**Instructions for the task**
The line containing "Task: Go to next page of binaries" marks the start; extract exactly from it through the last line of the entries, and omit any pictures.

*** Records to use ***

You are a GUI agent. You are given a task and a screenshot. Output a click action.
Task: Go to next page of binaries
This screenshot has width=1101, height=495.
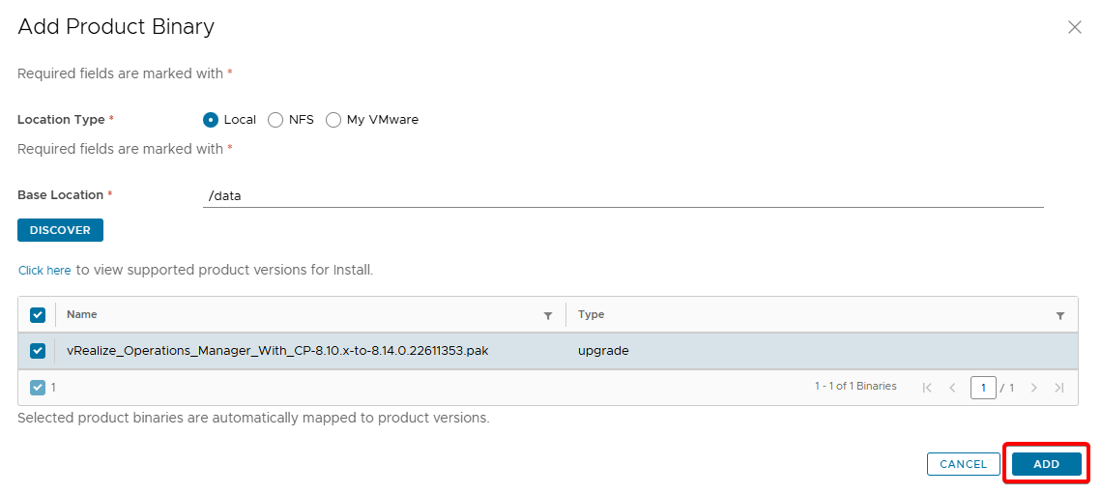click(1033, 388)
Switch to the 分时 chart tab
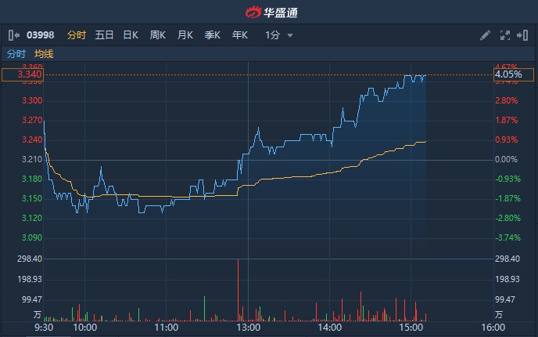 [x=77, y=35]
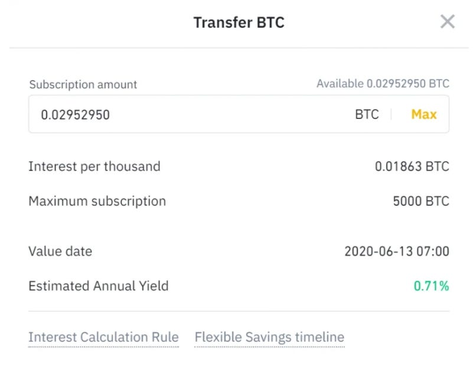Image resolution: width=473 pixels, height=366 pixels.
Task: Click the 5000 BTC maximum value
Action: [x=421, y=201]
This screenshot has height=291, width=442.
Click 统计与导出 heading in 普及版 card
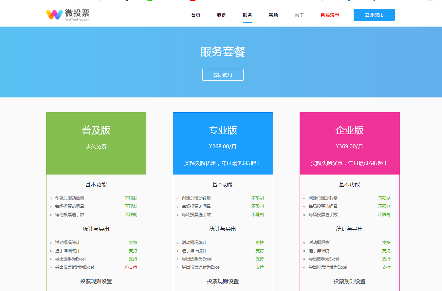pyautogui.click(x=96, y=229)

***

**Answer to this exercise**
Task: Go to next page of binaries
This screenshot has width=1101, height=495.
click(1033, 388)
Switch to the 分时 chart tab
 [x=77, y=35]
Image resolution: width=473 pixels, height=366 pixels.
Task: Click the 5000 BTC maximum value
Action: [x=421, y=201]
This screenshot has height=291, width=442.
Click 统计与导出 heading in 普及版 card
pyautogui.click(x=96, y=229)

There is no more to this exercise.